◆ Records to process

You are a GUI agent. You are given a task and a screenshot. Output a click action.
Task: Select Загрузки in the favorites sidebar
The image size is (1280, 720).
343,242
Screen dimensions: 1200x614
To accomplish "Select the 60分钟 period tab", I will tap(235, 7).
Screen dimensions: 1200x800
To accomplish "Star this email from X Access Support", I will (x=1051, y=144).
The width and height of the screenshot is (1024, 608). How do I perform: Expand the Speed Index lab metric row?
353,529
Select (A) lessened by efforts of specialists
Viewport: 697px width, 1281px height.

...

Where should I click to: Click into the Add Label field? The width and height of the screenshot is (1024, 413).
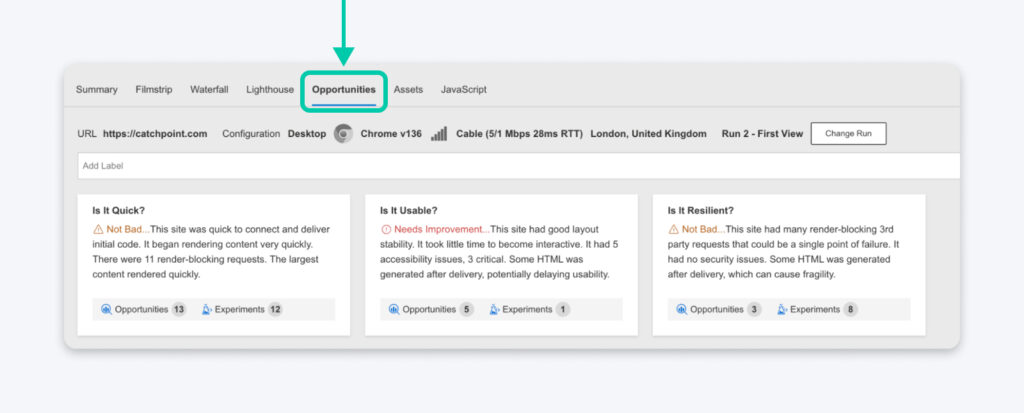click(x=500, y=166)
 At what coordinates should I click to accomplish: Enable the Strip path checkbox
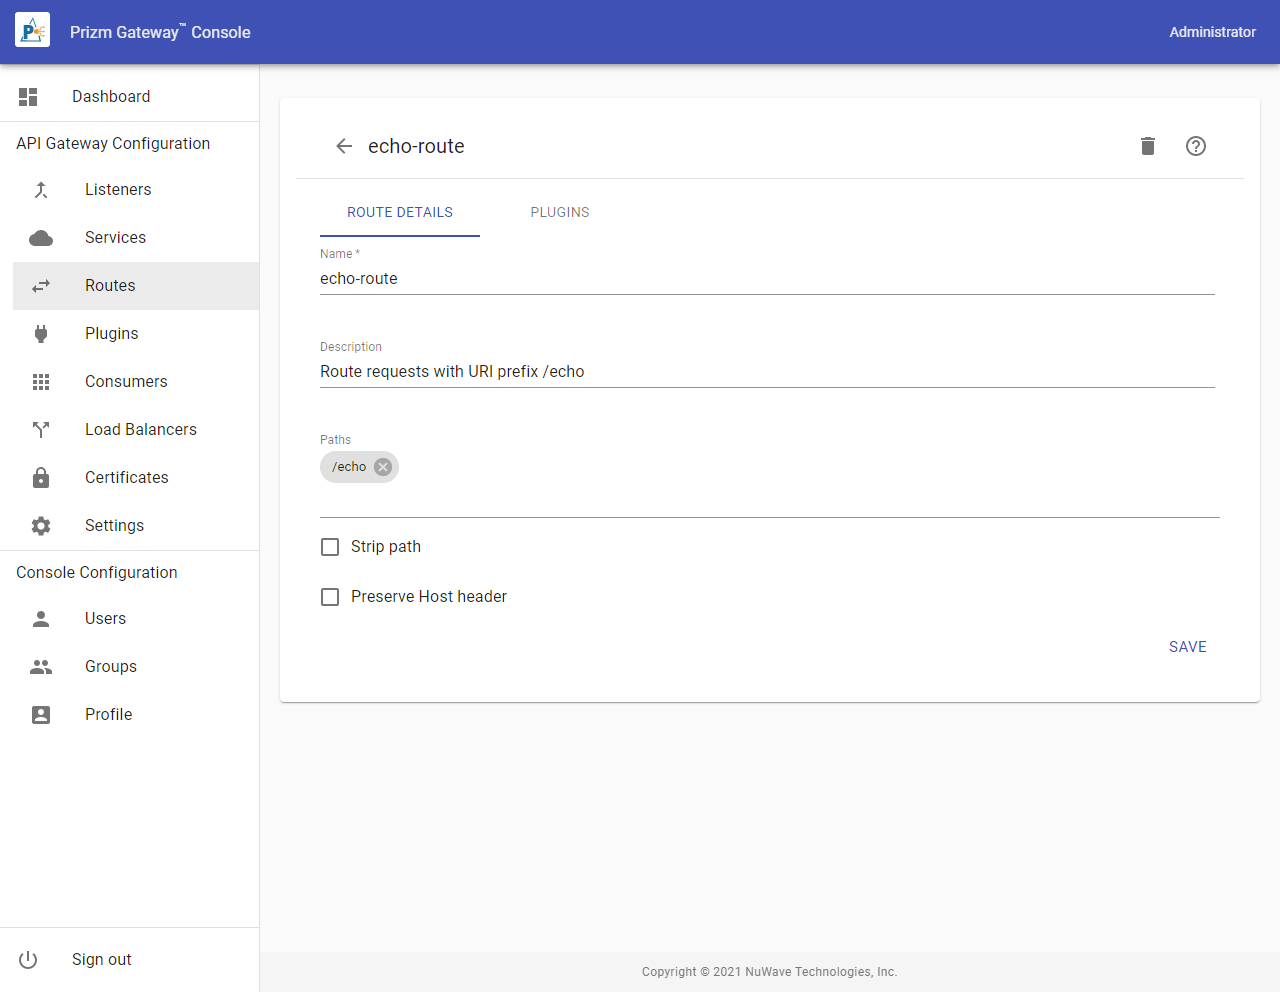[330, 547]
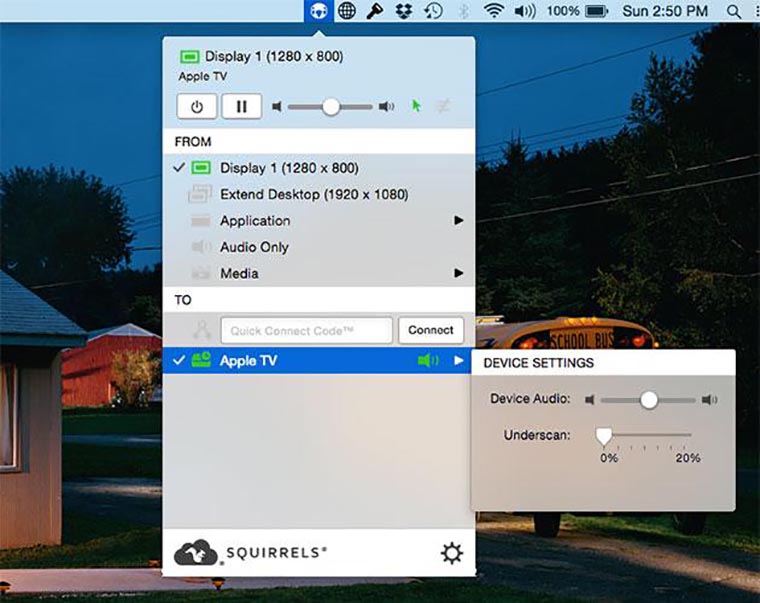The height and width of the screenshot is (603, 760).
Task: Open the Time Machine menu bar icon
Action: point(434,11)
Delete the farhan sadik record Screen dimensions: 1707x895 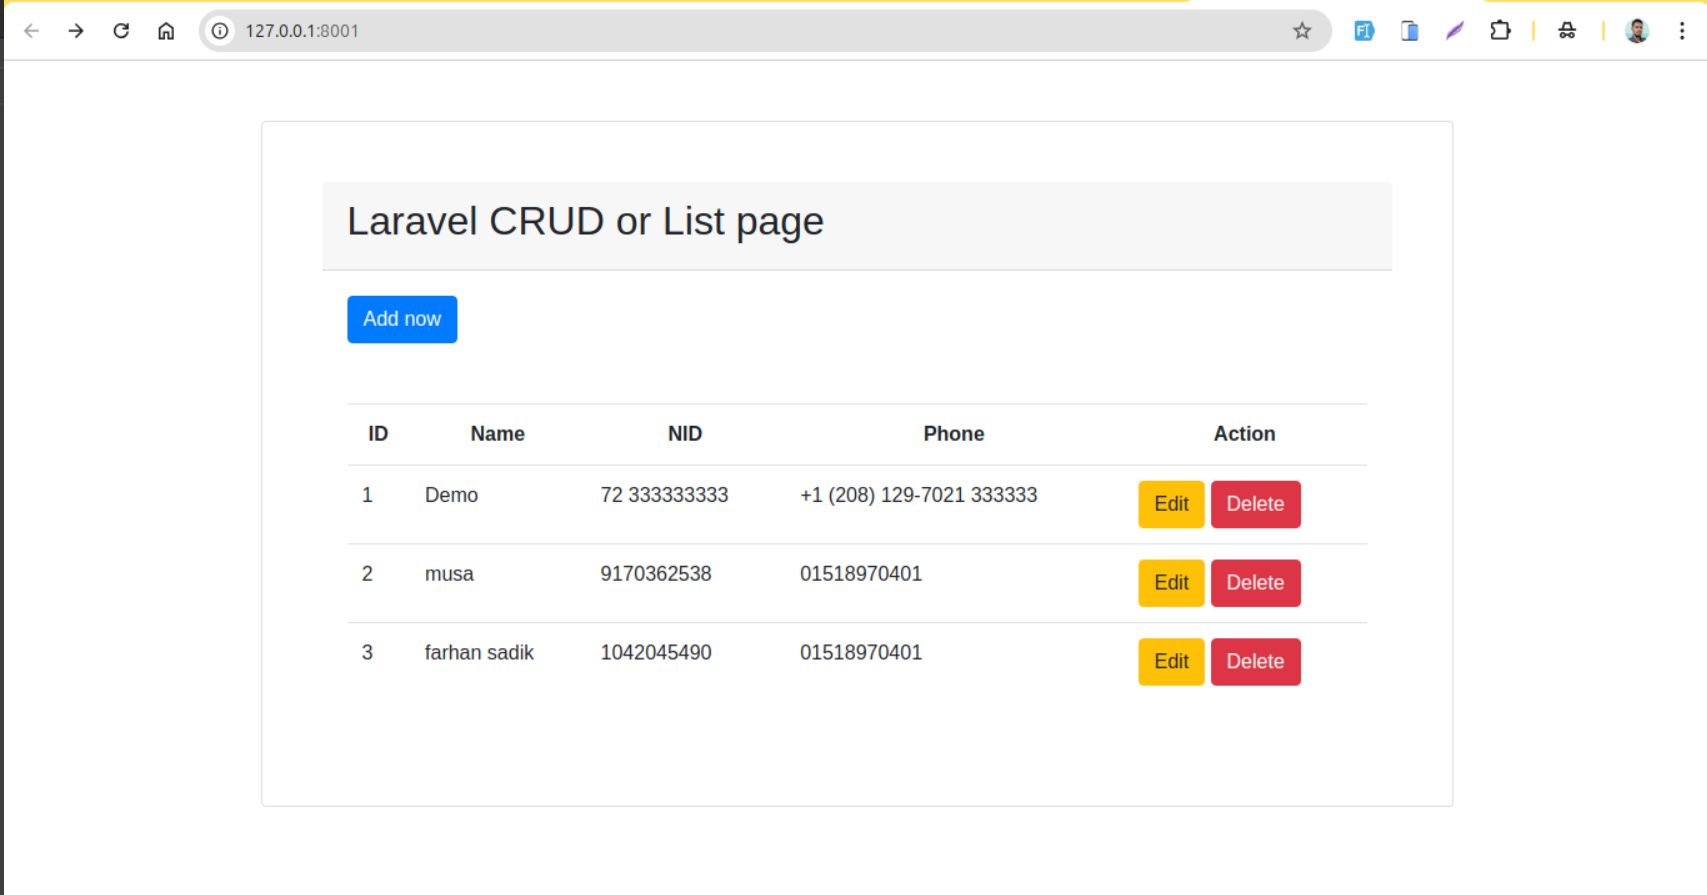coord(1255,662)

---

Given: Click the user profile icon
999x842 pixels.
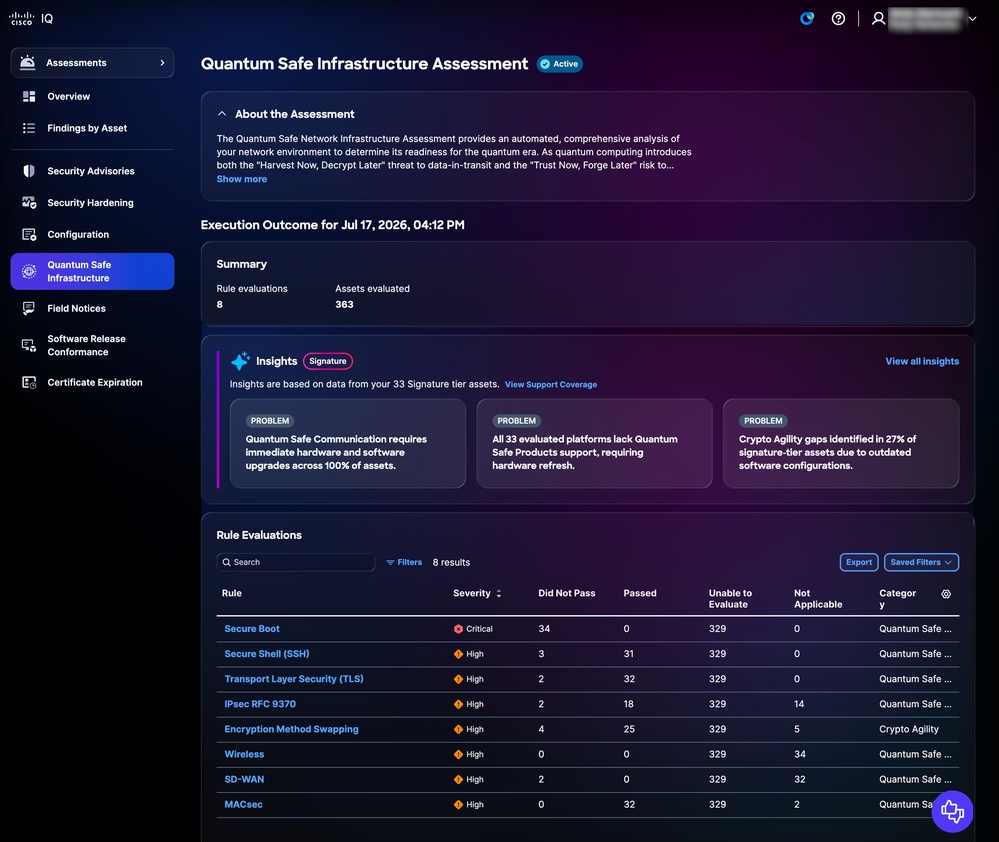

◆ Problem
Every line with "will" in it should be copied from the entries.

◆ Your response
To accomplish "Select the 60分钟 period tab", I will tap(235, 7).
To accomplish "Star this email from X Access Support", I will (x=1051, y=144).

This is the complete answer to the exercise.